▶ What this task involves: Please transcribe the listing in its entirety, character for character.

▶ The data:

-------

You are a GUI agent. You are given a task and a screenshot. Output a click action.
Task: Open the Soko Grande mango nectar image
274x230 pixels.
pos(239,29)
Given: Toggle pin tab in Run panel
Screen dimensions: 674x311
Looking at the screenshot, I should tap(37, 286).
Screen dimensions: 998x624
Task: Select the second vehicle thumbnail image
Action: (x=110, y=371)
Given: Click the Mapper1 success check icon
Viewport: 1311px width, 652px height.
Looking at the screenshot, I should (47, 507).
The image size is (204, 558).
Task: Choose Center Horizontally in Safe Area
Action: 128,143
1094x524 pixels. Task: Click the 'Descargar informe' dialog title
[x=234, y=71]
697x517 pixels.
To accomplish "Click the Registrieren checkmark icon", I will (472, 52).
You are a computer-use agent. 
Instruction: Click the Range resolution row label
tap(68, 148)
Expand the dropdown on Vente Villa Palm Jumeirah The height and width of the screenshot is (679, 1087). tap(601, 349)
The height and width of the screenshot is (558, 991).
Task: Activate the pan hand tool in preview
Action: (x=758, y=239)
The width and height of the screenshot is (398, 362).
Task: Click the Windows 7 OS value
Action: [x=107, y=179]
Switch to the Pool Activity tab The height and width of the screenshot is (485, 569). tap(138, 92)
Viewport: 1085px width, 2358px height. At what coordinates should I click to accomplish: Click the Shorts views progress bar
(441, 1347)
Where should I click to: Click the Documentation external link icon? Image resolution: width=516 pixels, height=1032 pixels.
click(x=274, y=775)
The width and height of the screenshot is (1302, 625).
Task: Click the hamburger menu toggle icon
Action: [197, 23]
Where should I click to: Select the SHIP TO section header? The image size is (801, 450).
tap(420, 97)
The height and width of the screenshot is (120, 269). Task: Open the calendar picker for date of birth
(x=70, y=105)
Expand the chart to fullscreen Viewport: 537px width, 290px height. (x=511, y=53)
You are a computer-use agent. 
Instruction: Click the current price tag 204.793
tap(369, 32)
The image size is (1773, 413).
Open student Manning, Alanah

-------

▶ Exercise result:
You are a GUI agent. You are given a task and a screenshot. Output a click action.
Task: Open the Soko Grande mango nectar image
274x230 pixels.
pos(239,29)
Given: Toggle pin tab in Run panel
Screen dimensions: 674x311
Looking at the screenshot, I should tap(37, 286).
Screen dimensions: 998x624
Task: Select the second vehicle thumbnail image
Action: (x=110, y=371)
Given: Click the Mapper1 success check icon
Viewport: 1311px width, 652px height.
Looking at the screenshot, I should (47, 507).
The image size is (204, 558).
Task: Choose Center Horizontally in Safe Area
Action: 128,143
1094x524 pixels. Task: Click the 'Descargar informe' dialog title
[x=234, y=71]
697x517 pixels.
To accomplish "Click the Registrieren checkmark icon", I will (472, 52).
You are a computer-use agent. 
Instruction: Click the Range resolution row label
tap(68, 148)
Expand the dropdown on Vente Villa Palm Jumeirah The height and width of the screenshot is (679, 1087). tap(601, 349)
The height and width of the screenshot is (558, 991).
Task: Activate the pan hand tool in preview
Action: (x=758, y=239)
The width and height of the screenshot is (398, 362).
Task: Click the Windows 7 OS value
Action: [x=107, y=179]
Switch to the Pool Activity tab The height and width of the screenshot is (485, 569). tap(138, 92)
Viewport: 1085px width, 2358px height. At what coordinates should I click to accomplish: Click the Shorts views progress bar
(441, 1347)
Where should I click to: Click the Documentation external link icon? Image resolution: width=516 pixels, height=1032 pixels.
click(x=274, y=775)
The width and height of the screenshot is (1302, 625).
Task: Click the hamburger menu toggle icon
Action: [197, 23]
Where should I click to: Select the SHIP TO section header? The image size is (801, 450).
tap(420, 97)
The height and width of the screenshot is (120, 269). Task: Open the calendar picker for date of birth
(x=70, y=105)
Expand the chart to fullscreen Viewport: 537px width, 290px height. (x=511, y=53)
You are a computer-use agent. 
Instruction: Click the current price tag 204.793
tap(369, 32)
The image size is (1773, 413).
Open student Manning, Alanah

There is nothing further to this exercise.